Reward-Guided Online Pruning for LLM Agents
In preparation for ICML 2026. My current work, in which I leverage reward signals to guide VLM and LLM agent pruning in MDPs using a novel REINFORCE-inspired pruning objective, extending LLM pruning to the online agentic domain for the first time.
Scaling Web Agent Training through Automatic Data Generation and Fine-grained Evaluation
Featured in COLM 2025. My internship project at LG AI. I developed a novel constraint-based LLM-as-a-judge approach that allowed for highly performant knowledge distillation of LLM agents for automated web browsing.
Efficient Late Interaction Cross-Encoder Model for Reranking
This DistilBERT-based ColBERT candidate generation model achieves top-k recall performance within 10% of the Mind2Web candidate generation baseline, but with 1/20th of the inference time.
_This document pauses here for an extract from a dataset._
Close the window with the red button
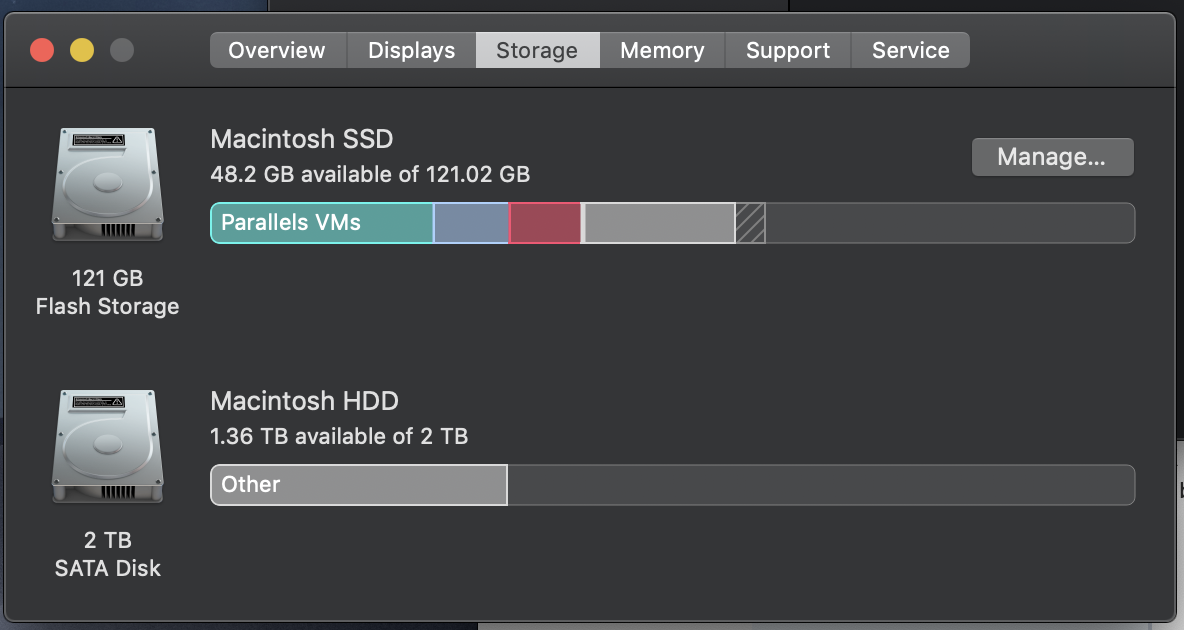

Knowledge Distillation to a Reinforcement Learning Network from a Hierarchical GPT-4 Agent using Procedural Data Augmentation
This work develops a hierarchical GPT-4 agent that solves Minigrid tasks zero-shot by verbalizing subgoals, then applies a procedural data augmentation strategy over these subgoals to cheaply generate large amounts of data for imitation learning. This approach enables efficient knowledge distillation from the GPT-4 agent to an RL network to effectively bootstrap policies in sparse reward Minigrid environments.
Fully Online Decision Transformer
This work is the first to adapt the decision transformer architecture to the online reinforcement learning setting. Our hybrid approach, in which an exploration policy in parallel for stability early in training, then increasingly using the decision transformer for exploration as it stabilizes, surpasses state-of-the-art RL algorithms in Mujoco.
Attention-Based Partial Decoupling of Policy and Value for Generalization in RL
Featured in the NeurIPS 2021 Workshop on Deep RL, this work proposes a actor-critic architecture which separates the policy and value functions during training. Our approach generalizes better than state-of-the-art RL methods while using fewer parameters.